In one day I have managed to make it to every major city in Afghanistan. What was supposed to be a short, hour-long flight to FOB Salerno ended up taking over 12 hours. Here’s the story:

We are awoken just after midnight and are abruptly told that we have an hour to pack our things and get all our bags on to the plane. Once we got this done, we sat in a holding area for about five hours waiting for our flight, luckily watching the Packers-Eagles play-off game. At 6am we get on the plane, it was one of those big C-130 aircrafts with no interior just a bunch of wires and tubes running all over the place, and the mesh seats that feel like sitting on a hammock made of internet cable (think Operation Dumbo Drop…just without Danny glover). As we sit down there are four of five people sitting around a Lt. Colonel who apparently NEEDS to use our flight to Salerno to get to Kabul. Kabul is in the opposite direction of Salerno by two hours, but the Air Force pilot justifies the trip with the cliché “Orders are Orders”. After an hour of waiting in Kabul and just missing the opening of the airport’s coffee shop (the only source of food we’ve seen in 8 hours) we are rushed back onto our plane, only to wait for 35 minutes because this time a General and his posse who need a ride to Kandahar. This HAS to happen before we can be dropped off.

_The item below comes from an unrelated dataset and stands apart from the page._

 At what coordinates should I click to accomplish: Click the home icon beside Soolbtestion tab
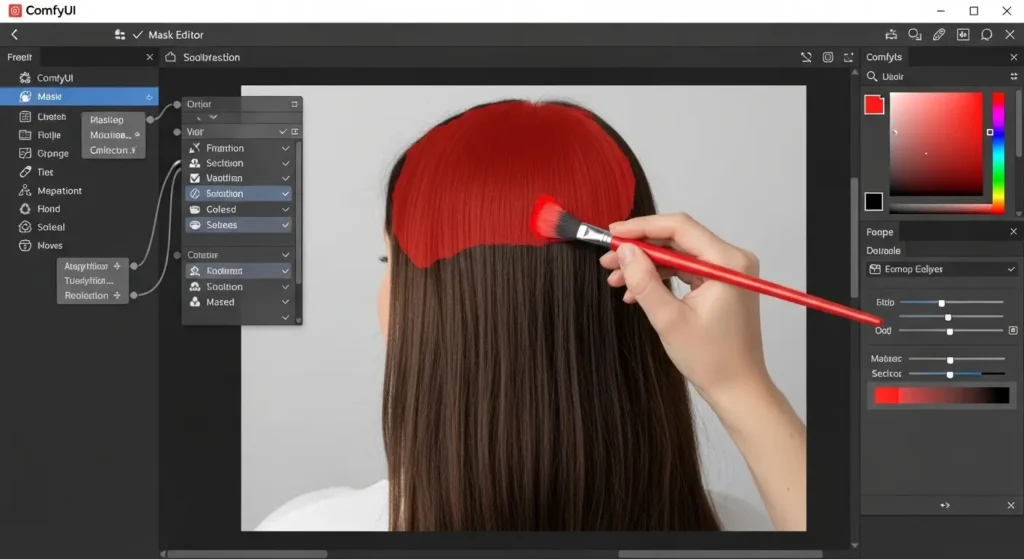pos(170,58)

[Up to this point the delays due to military shenanigans have been bearable. Bad scheduling? got it. Hurry up and wait? No problem. No food, poor communication, and tons of heavy lifting? Too easy! And definitely all too common to get upset about. Moreover, I am in no hurry to get closer and closer to the far corner of the world we are going to spend the next year in, we could have flown to Euro Disney and back for all I care. But the last leg of this flight became infuriating.]

The General and the 15 people that build his entourage step on the plane and all of a sudden the bureaucracy in the air is suffocating. These old white men, who are obviously of the same stock as those who got our country into this mess in the first place, mock us simply with their presence. The overstated juxtaposition is almost too much to handle. My dirty hands, cut and scraped lay hanging and tired over my weapon while theirs, lotioned and pampered with nails trimmed and clean, sit folded in lap or fiddling with expensive electronics. My short hair, unwillingly shaved to skull glares at the shampooed and gelled locks of these men and women in button down shirts and warm jackets.

One man who sits down across from me looks to be about 50. He avoids eye contact as he brushes past my legs in the cramped space we now share; I’m basically hugging my rifle at this point for him to move past. As he settles into his uncomfortable seat, confusedly fumbling around with seat belt he makes what I can only assume is a bad joke to his look-a-like friend next to him. Un-ironically "Blue Collar Balad" by The Sweatshop Union comes on my ipod. Somehow, he finds the audacity to ask me to take a picture of him and a few of his cronies. Now, he’s probably a very nice guy, yet I can’t stand him at all, almost everything he does offends me. It isn’t just the clothes he sits in, the khaki pants and black polo I’m not allowed to wear, or his clean and brushed teeth that he shows with a wide eyed coffee grin tells me he had a great nights sleep in some hotel last night complete with a complimentary continental breakfast. But more than these jealousies it is the insensitivity to what he has and I do not that cause me to resent this man and the picture he wants me to snap. Because once I focus, flash, and hand the camera back he can’t look me in the eye for the rest of the flight (Hell, he didn’t even say thank you).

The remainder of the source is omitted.